Le blitzkrieg de 2021 est incroyablement risqué, incertain. « Il n’y a pas de marge pour l’erreur », répètet-on dans les rangs du parti. Ce qui explique la discipline de l’équipe Biden, sa communication au cordeau, son professionnalisme qui fait penser à celui de « spécialistes » de série télé, affairés en silence à désamorcer une bombe. Ces choses, évidemment, ne durent qu’un temps. Il y aura des dérapages, des accidents, des imprévus, des déceptions. Des crises internationales. Il y a, surtout, les blocages institutionnels profonds du système auxquels Biden n’a même pas commencé à s’attaquer, notamment cette règle procédurale du « filibuster » qui permet à une minorité de quarante sénateurs de retoquer un grand nombre de lois.

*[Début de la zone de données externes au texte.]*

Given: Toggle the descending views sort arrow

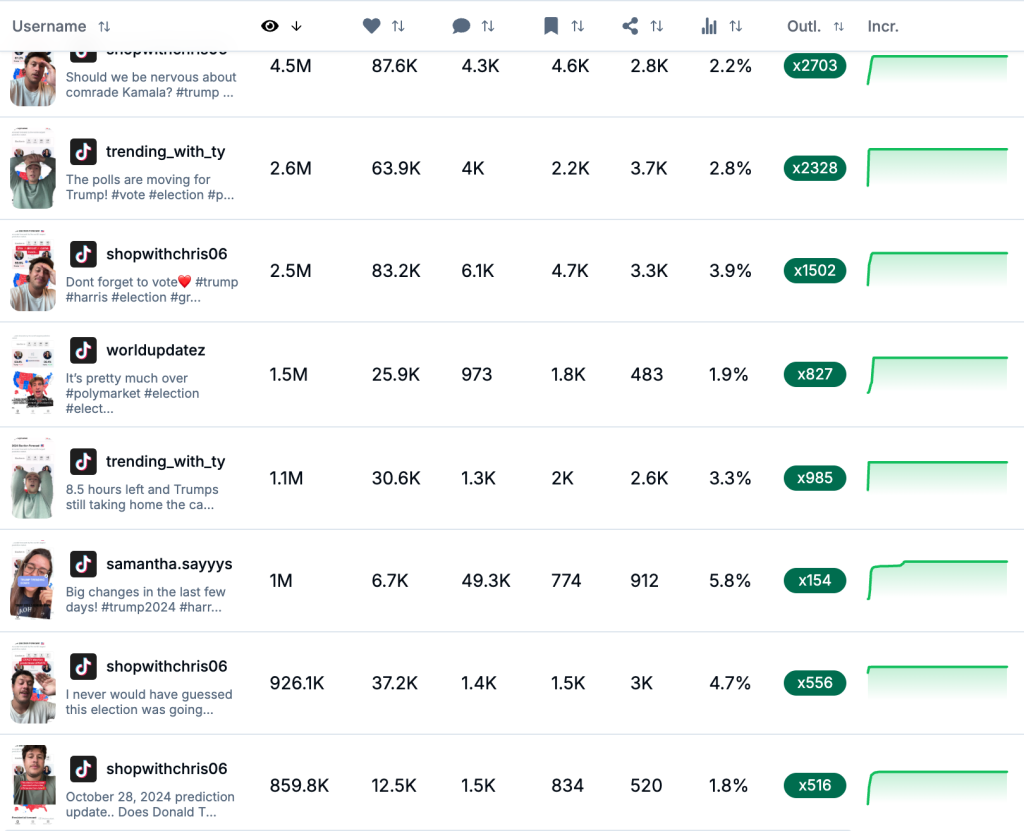Looking at the screenshot, I should pos(296,26).
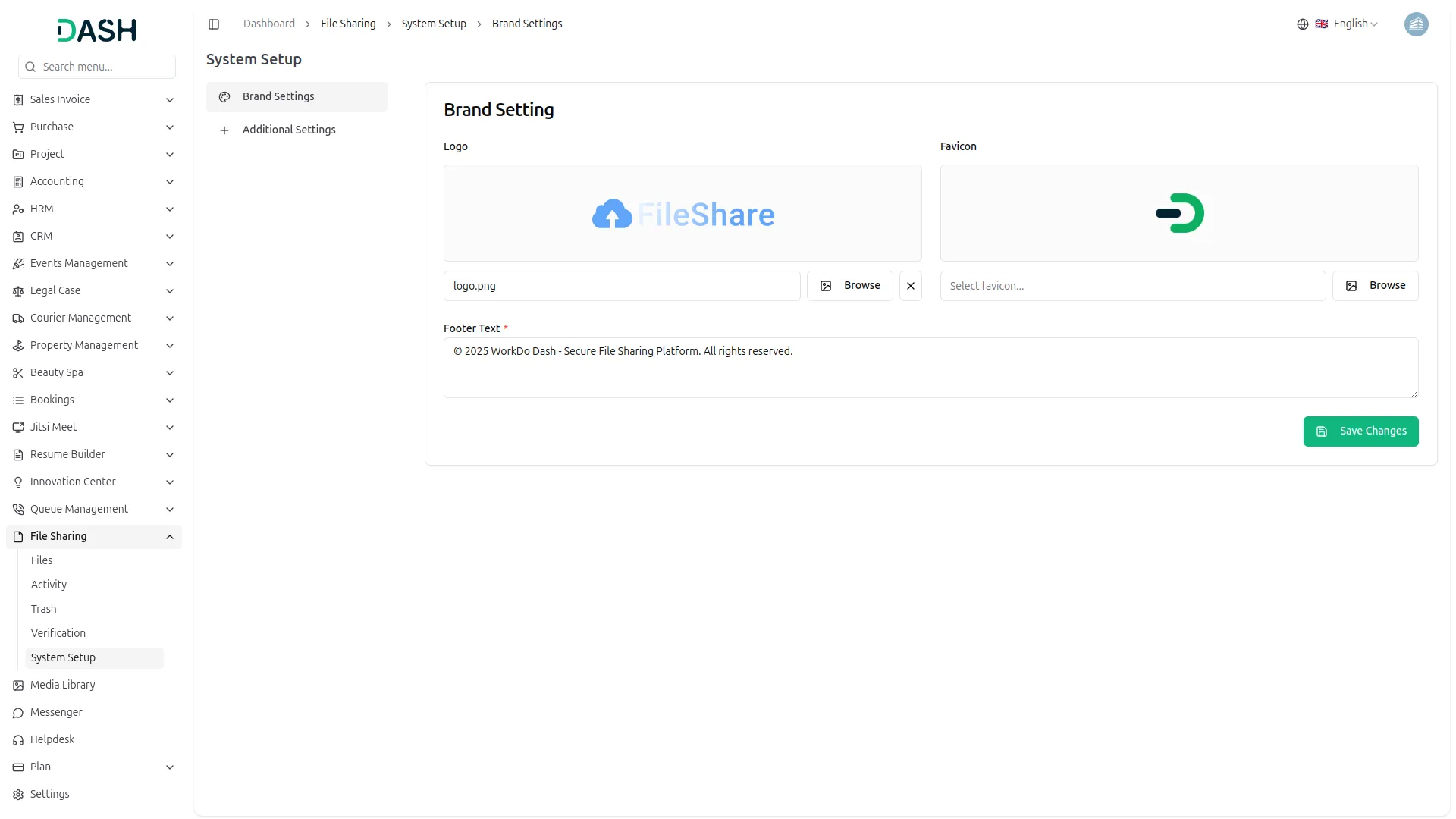Image resolution: width=1456 pixels, height=819 pixels.
Task: Click the Save Changes button
Action: coord(1360,431)
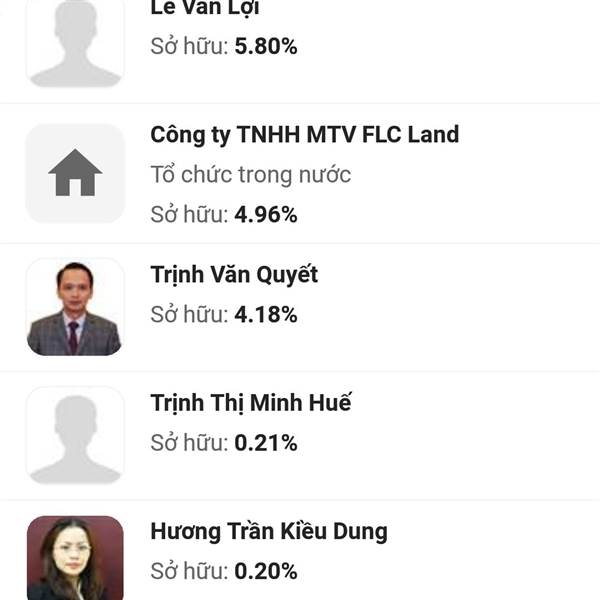Screen dimensions: 600x600
Task: Tap the 5.80% ownership value
Action: click(x=266, y=46)
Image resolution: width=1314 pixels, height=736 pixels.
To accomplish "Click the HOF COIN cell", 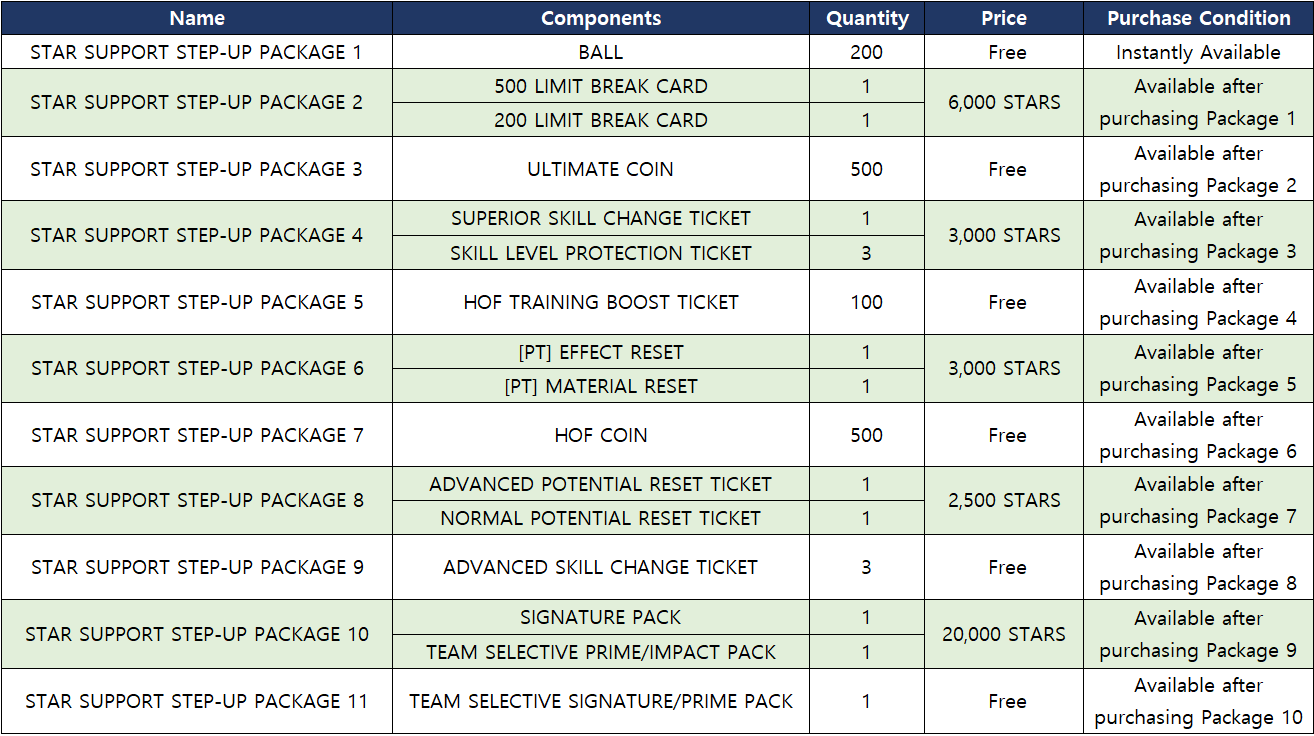I will [600, 435].
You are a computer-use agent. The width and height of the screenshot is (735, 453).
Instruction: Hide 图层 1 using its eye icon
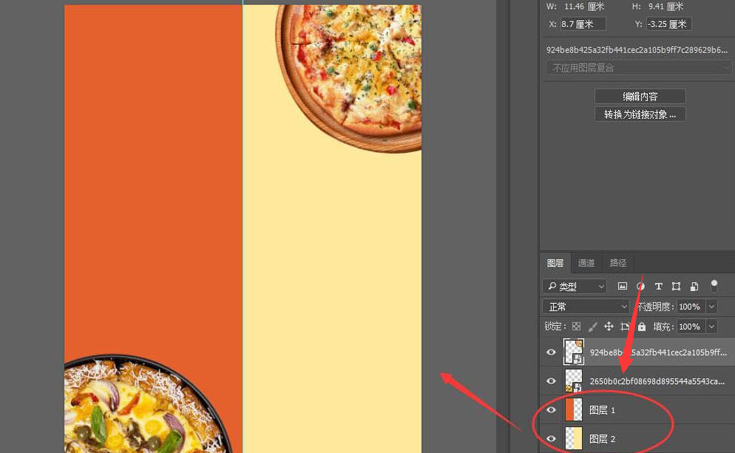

Certains sont sceptiques et refusent de voir dans ce qui se passe un moment réellement historique. « Les deux derniers présidents démocrates ont eux aussi adopté des programmes très ambitieux au cours de leurs deux premières années de mandat, rappelle Matt Grossmann. C’est assez normal. Mais ce que l’on a tendance à oublier, c’est qu’ils l’ont payé cher sur le plan politique : aux élections de mi-mandat, ils ont perdu plus de sièges à la Chambre des Représentants que quiconque, à l’exception de Lyndon B. Johnson en 1966. » D’autres, au contraire, estiment que c’est le manque d’audace que ces présidents ont payé cher. C’est le cas de Biden, qui voit dans la période actuelle une crise exceptionnelle, systémique, différente de celles dont avaient hérité Clinton et Obama. Lui a plutôt à l’esprit la phrase célèbre de Roosevelt : « C’est l’espoir déçu, plutôt que le désespoir, qui cause les révolutions. » Alors il fonce, tête baissée. Tic-tac, tic-tac, tic-tac. La porte est entrouverte, elle peut se refermer à tout moment.